Ils ont des châteaux ronds

Ils ont des châteaux ronds, vive la Bourgogne !
Ils ont des châteaux ronds, viva Bourguignons !

A l’aurore un dais bas, liquéfié par la bruine,
Envahit la prairie revêtue d’ivraies folles
Où des lièvres taquins au sous-bois batifolent
Se cachant, çà et là, parmi de tristes ruines.

Ils ont des châteaux ronds, vive la Bourgogne !
Ils ont des châteaux ronds, viva Bourguignons !

De ces palais si fiers, où des seigneurs vécurent,
Il ne reste que tours lacérées et vaincues,
Révélant un passé que le présent abjure
Pour avoir été beaux, fastueux et cossus.

Ils ont des châteaux ronds, vive la Bourgogne !
Ils ont des châteaux ronds, viva Bourguignons !

Quelques murs chancelants qu’aucun elfe, jamais,
Ne vient troubler le soir quand hulule les ducs.
Tous les ors de jadis qui ont fui sous le stuc
N’attisent plus d’on-dit… même la nuit se tait.

Ils ont des châteaux ronds, vive la Bourgogne !
Ils ont des châteaux ronds, viva Bourguignons !

Dans ces vieux châteaux forts, tout en haut des collines,
Je n’ai rien retrouvé qu’une vieille oriflamme,
Ni le vin de jadis, ni douce Colombine
Qui se cherchait un Prince pour réchauffer son âme.

Ils ont des châteaux ronds, vive la Bourgogne !
Ils ont des châteaux ronds, viva Bourguignons !

Egarée dans ces lieux délaissés, j’ai erré,
Empruntant des couloirs, souterrains et dédales,
De donjons insensés, en profonds escaliers ;
Un étendard gisait disloqué sur les dalles.

Ils ont des châteaux ronds, vive la Bourgogne !
Ils ont des châteaux ronds, viva Bourguignons !

Si je n’ai rien trouvé pour écrire au grimoire,
Je me suis enivrée au vin de poésie,
Cette poussière bleue qui sertit ma mémoire,
Tout comme l’araignée fait sa tapisserie.

Ils ont des châteaux ronds, vive la Bourgogne !
Ils ont des châteaux ronds, viva Bourguignons !
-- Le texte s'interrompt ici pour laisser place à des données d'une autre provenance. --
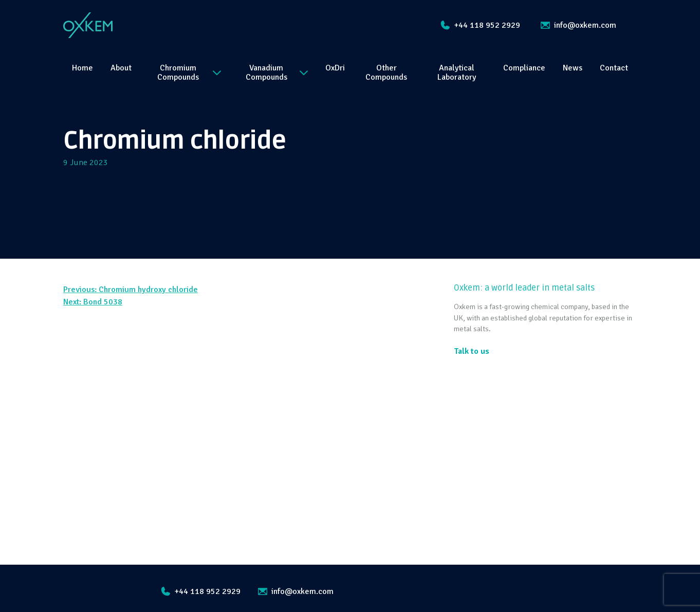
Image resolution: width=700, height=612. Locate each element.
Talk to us (471, 351)
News (573, 68)
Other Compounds (386, 73)
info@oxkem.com (578, 25)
Des centaines de nuits j’ai marché au hasard
Dans cette obscurité aux parois descellées
Qui laissaient faufiler juste un rayon blafard,
Entre les trous de tir, de soleil égaré.

Ils ont des châteaux ronds, vive la Bourgogne !
Ils ont des châteaux ronds, viva Bourguignons !
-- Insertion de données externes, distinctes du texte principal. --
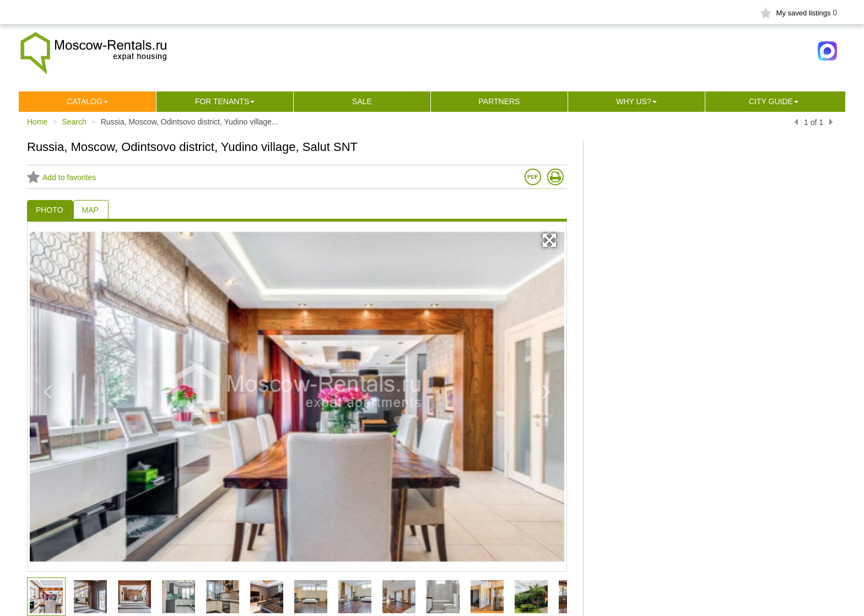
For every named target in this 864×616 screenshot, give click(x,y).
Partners (499, 101)
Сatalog (84, 101)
« Mais que fais-tu donc là ? » M’invectiva le ciel.
« Que cherches-tu ici en ce lieu vaste et froid ?
Si sa rotondité lui donne bon alois
Pourtant, tout son savoir n’est plus qu’artificiel ! »

Ils ont des châteaux ronds, vive la Bourgogne !
Ils ont des châteaux ronds, viva Bourguignons !
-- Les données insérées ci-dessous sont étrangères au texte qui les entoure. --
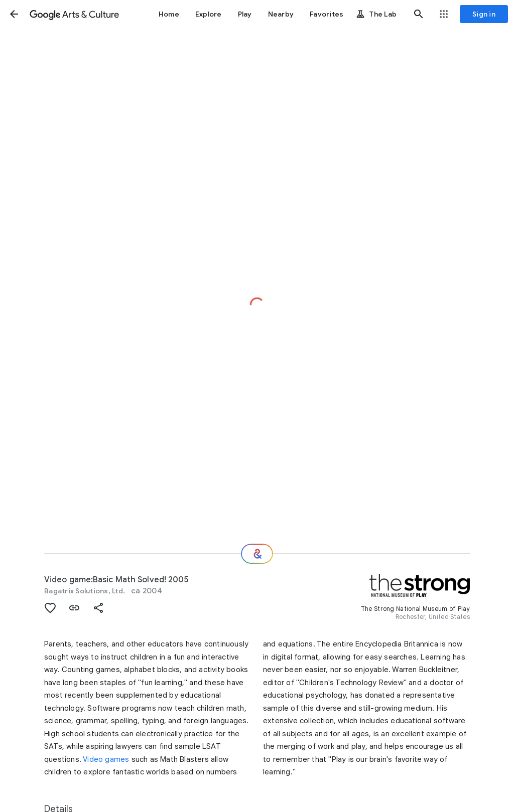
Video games (106, 759)
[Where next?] (257, 554)
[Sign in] (484, 14)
Aux portes du matin, le château disparut,
Plus de murs délabrés, ni donjon gigantesque,
Dans un frémissement c’est alors qu’apparut
Vêtu d’un manteau blanc d’allant chevaleresque,

Un prince aux yeux de jais qui se pencha vers moi
- Il se tenait debout là dessous le grand chêne -
Et d’un geste galant m’effleurant de ses doigts,
Caressa mon poignet comme à un’ souveraine.

Me voici réveillée, un sourire à ma lèvre ;
Mon rêve s’est enfui en méandres profonds,
Mais, dans le firmament, j’entends une chanson
Qui s’en vient m’aguicher et courre sur mes lèvres :

Ils ont des châteaux ronds, vive la Bourgogne !
Ils ont des châteaux ronds, viva Bourguignons !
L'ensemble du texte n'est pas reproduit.